Pattern: Binary search on monotonicity. If nums[mid] < nums[mid+1], the right side must contain a peak. Otherwise the left side does.
C++
int findPeakElement(vector<int>& nums) {
int lo=0, hi=nums.size()-1;
while(lo<hi) {
int mid=lo+(hi-lo)/2;
if(nums[mid]<nums[mid+1]) lo=mid+1; // climb right slope
else hi=mid; // mid or left has peak
}
return lo;
}
// Time: O(log n) Space: O(1)
Binary Search on Answer: Whenever you see "find minimum X that satisfies Y" or "find maximum X that satisfies Y", and Y can be checked in O(n) — binary search on X. This unlocks a class of hard problems.
Deeper Understanding
Why Binary Search Is More Than Arrays
The Three Search Space Types
When to Use Binary Search
Array is sorted (or rotated sorted)
Direct binary search on indices. For rotated array: check which half is sorted, then determine which half target is in.
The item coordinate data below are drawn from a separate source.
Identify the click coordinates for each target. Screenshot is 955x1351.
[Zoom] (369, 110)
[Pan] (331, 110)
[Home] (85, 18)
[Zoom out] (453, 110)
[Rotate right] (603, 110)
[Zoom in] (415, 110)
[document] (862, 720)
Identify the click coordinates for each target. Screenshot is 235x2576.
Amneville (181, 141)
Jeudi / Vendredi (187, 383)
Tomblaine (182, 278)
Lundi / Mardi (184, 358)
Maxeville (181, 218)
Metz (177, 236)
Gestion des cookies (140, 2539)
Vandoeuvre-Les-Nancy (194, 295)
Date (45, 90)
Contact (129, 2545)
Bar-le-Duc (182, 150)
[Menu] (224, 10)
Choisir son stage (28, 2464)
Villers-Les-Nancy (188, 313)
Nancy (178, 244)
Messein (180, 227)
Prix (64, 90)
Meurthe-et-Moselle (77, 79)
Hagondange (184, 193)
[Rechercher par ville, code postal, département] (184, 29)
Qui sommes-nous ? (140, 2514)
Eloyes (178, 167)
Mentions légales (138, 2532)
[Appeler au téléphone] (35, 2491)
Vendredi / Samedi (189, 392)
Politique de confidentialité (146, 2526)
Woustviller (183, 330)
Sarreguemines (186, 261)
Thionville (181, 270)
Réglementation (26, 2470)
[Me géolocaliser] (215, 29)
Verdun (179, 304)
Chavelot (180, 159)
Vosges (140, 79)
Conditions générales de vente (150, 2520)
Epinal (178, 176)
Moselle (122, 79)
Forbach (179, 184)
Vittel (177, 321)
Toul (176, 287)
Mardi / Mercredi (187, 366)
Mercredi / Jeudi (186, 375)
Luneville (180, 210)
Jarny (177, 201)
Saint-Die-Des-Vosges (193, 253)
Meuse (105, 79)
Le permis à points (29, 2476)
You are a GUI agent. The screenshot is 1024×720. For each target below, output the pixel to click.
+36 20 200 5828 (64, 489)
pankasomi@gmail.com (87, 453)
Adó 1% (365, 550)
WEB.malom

"Find minimum X such that condition(X) is true"
Binary search on the answer space. Condition must be monotonic: once it becomes true, stays true. Check feasibility in O(n).
2D matrix where rows and columns are sorted
Map to 1D index: mid/n gives row, mid%n gives col. Run standard binary search on flattened view.
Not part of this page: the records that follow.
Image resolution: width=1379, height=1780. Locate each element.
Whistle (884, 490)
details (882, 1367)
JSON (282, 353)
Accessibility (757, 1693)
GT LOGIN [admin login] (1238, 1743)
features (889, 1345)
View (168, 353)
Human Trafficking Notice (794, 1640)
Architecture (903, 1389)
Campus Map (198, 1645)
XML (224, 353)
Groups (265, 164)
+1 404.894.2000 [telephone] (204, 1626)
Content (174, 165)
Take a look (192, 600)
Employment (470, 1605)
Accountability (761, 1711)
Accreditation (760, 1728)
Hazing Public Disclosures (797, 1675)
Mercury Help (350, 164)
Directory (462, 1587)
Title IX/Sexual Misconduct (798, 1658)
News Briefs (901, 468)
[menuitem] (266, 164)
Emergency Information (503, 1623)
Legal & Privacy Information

Need leftmost or rightmost occurrence
Use the "lo converges" variant: when found, don't return — set hi=mid (left) or lo=mid+1 (right) to keep searching.
Find peak in unimodal function / bitonic array
Climb the slope: if mid < mid+1, move right; else move left. Guaranteed to converge to a peak in O(log n).
Common Misconceptions
"Binary search only works on sorted arrays"
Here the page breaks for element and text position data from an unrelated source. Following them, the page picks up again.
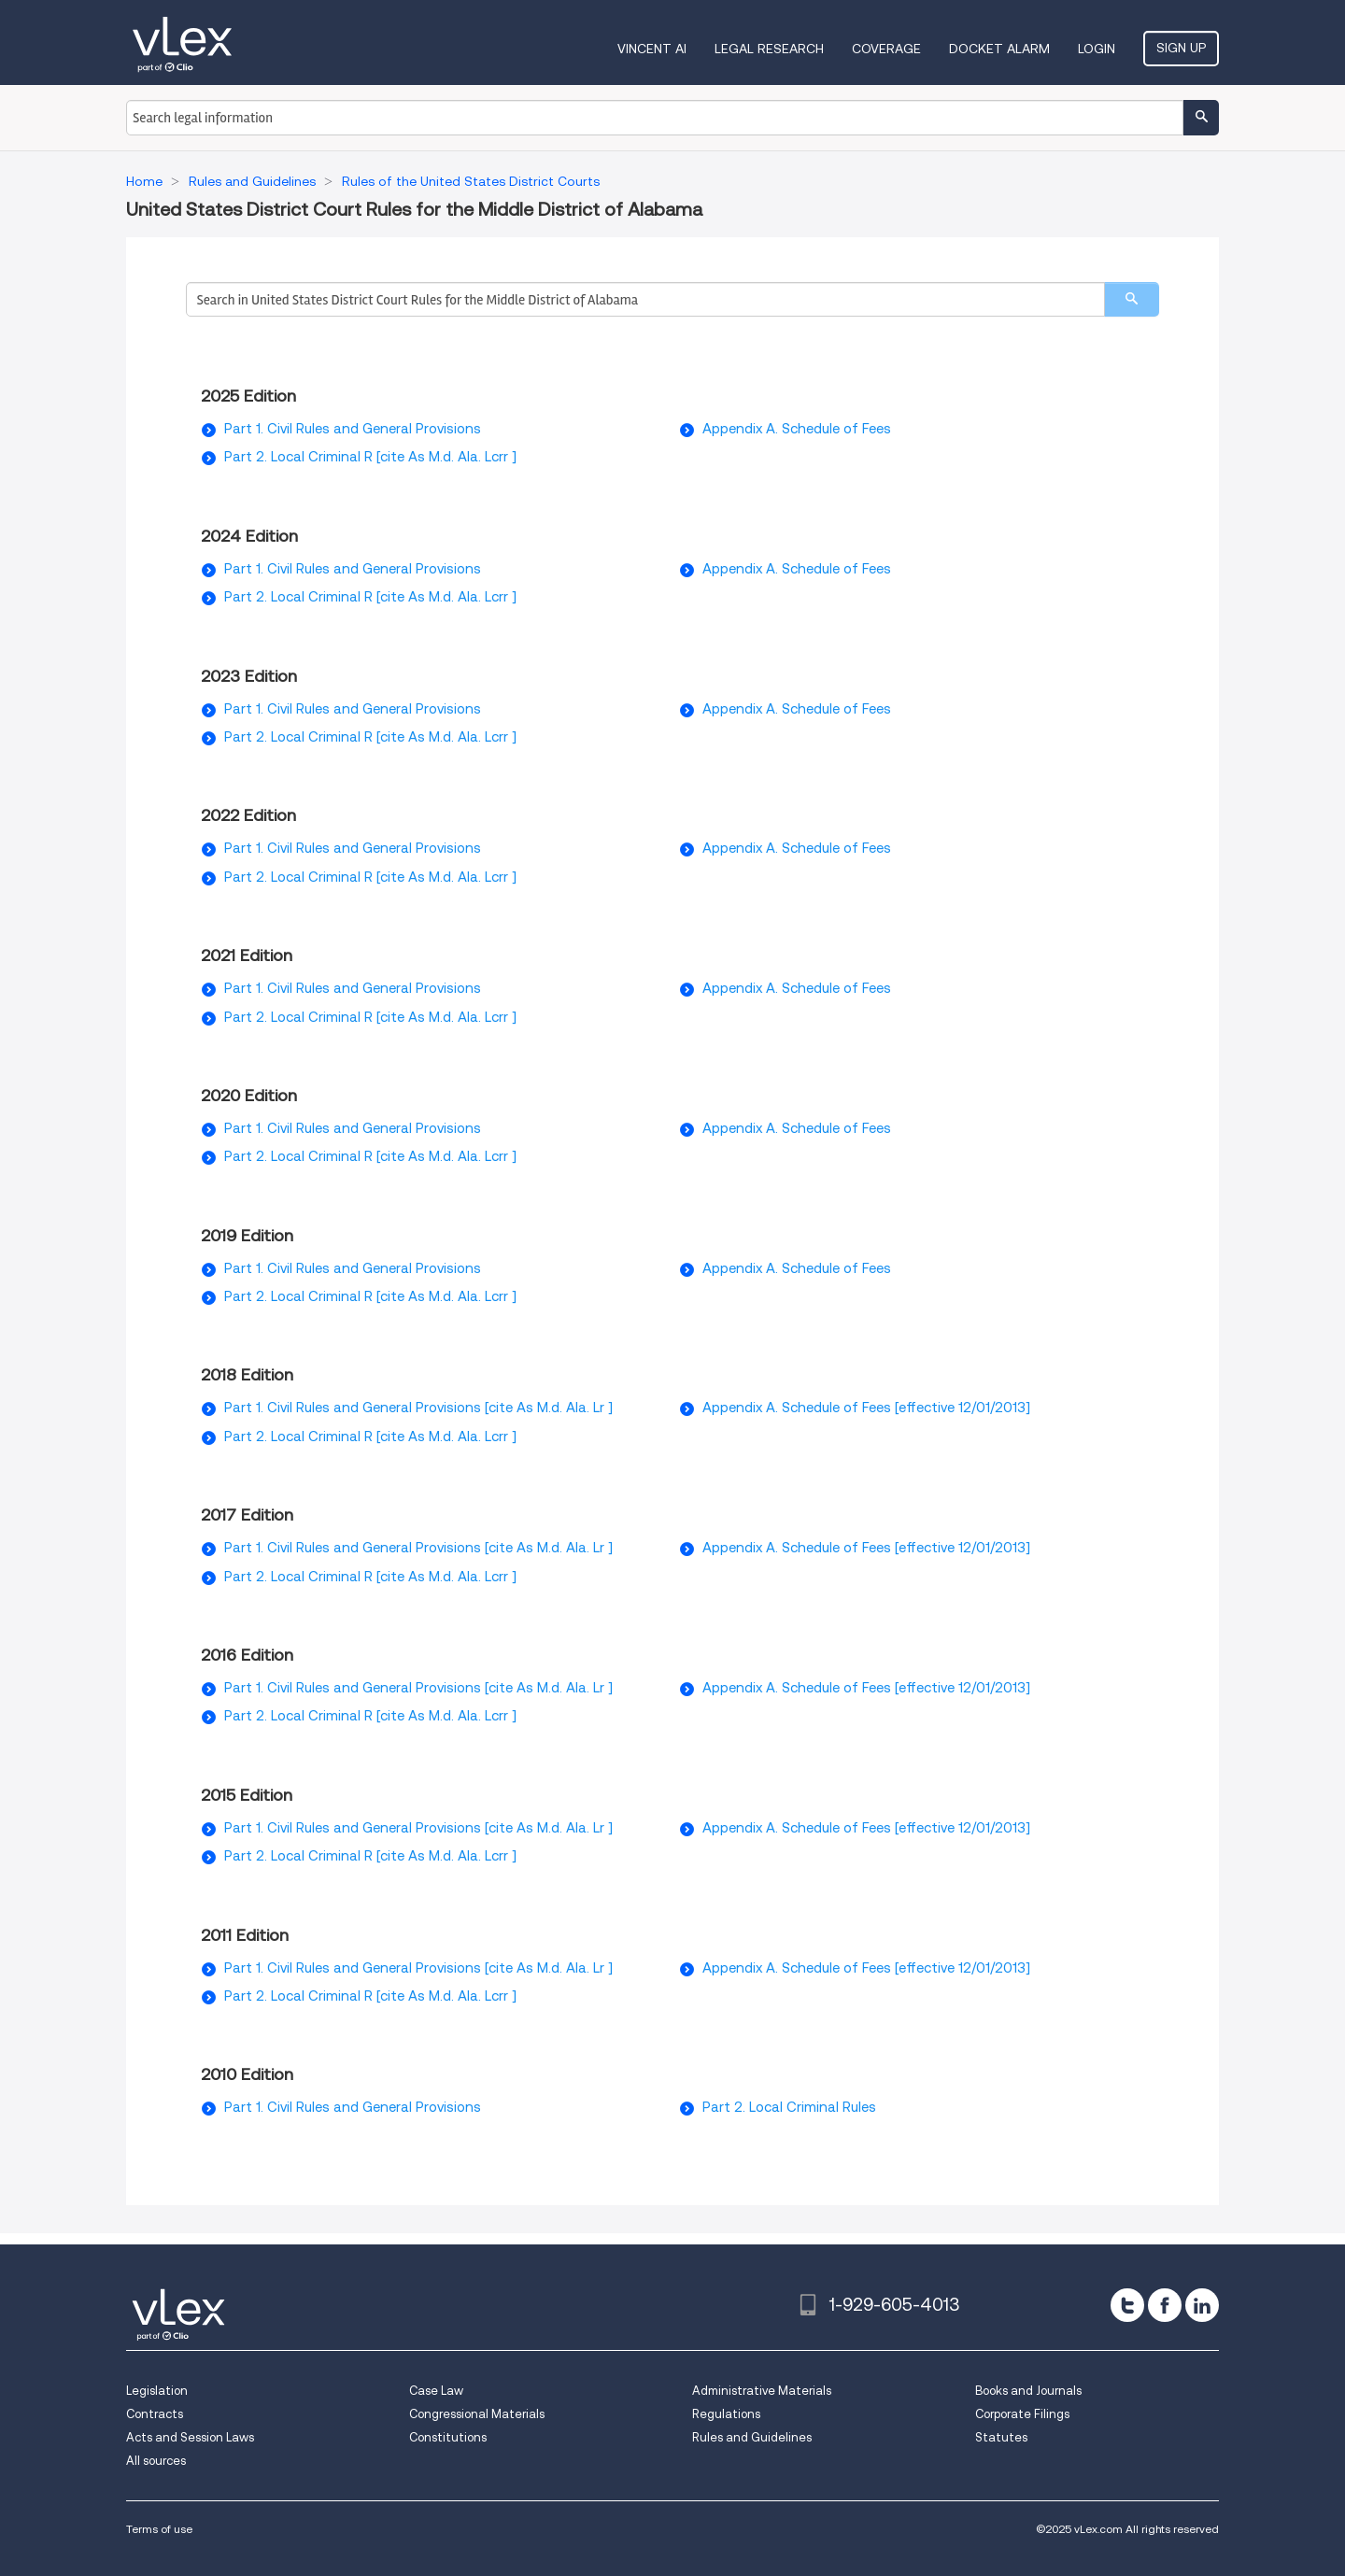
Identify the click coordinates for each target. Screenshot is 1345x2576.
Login (1096, 48)
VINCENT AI (652, 48)
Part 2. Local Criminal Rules (789, 2107)
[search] (1131, 299)
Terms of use (159, 2529)
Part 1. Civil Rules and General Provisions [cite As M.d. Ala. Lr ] (418, 1407)
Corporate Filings (1022, 2414)
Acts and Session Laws (190, 2437)
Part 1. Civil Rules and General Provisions (352, 428)
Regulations (726, 2414)
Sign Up (1181, 47)
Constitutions (448, 2437)
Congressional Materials (477, 2414)
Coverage (886, 48)
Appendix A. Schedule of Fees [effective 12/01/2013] (866, 1407)
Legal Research (769, 48)
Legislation (157, 2391)
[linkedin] (1202, 2305)
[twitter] (1127, 2305)
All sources (156, 2461)
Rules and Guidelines (752, 2437)
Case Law (436, 2391)
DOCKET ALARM (999, 48)
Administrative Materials (761, 2391)
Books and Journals (1028, 2391)
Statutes (1001, 2437)
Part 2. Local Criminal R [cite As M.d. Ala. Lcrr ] (370, 456)
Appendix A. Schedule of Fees (796, 428)
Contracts (154, 2414)
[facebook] (1165, 2305)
Wrong. Binary search works on any monotonic condition — sorted value spaces, feasibility checks, peak finding — even on unsorted value ranges.
"lo + (hi - lo) / 2 is the same as (lo + hi) / 2"
Not in C++. (lo + hi) overflows when both are large ints. Always use lo + (hi - lo) / 2 to be safe.
"The loop condition lo < hi vs lo <= hi doesn't matter"
Wrong. lo <= hi is for finding an exact value. lo < hi is for converging on leftmost/rightmost. Off-by-one errors here cause infinite loops.
Follow-Up Problems to Push Deeper
#34 Find First and Last Position (Medium)
Two binary searches: leftmost and rightmost occurrence. Good practice for the lo-converges variant.
#1011 Capacity to Ship Packages (Medium)
Binary search on answer: minimum ship capacity that ships all packages in D days. Classic feasibility check pattern.
#1283 Find the Smallest Divisor (Medium)
Binary search on divisor value with a threshold check. Identical pattern to Koko Eating Bananas — practice the template.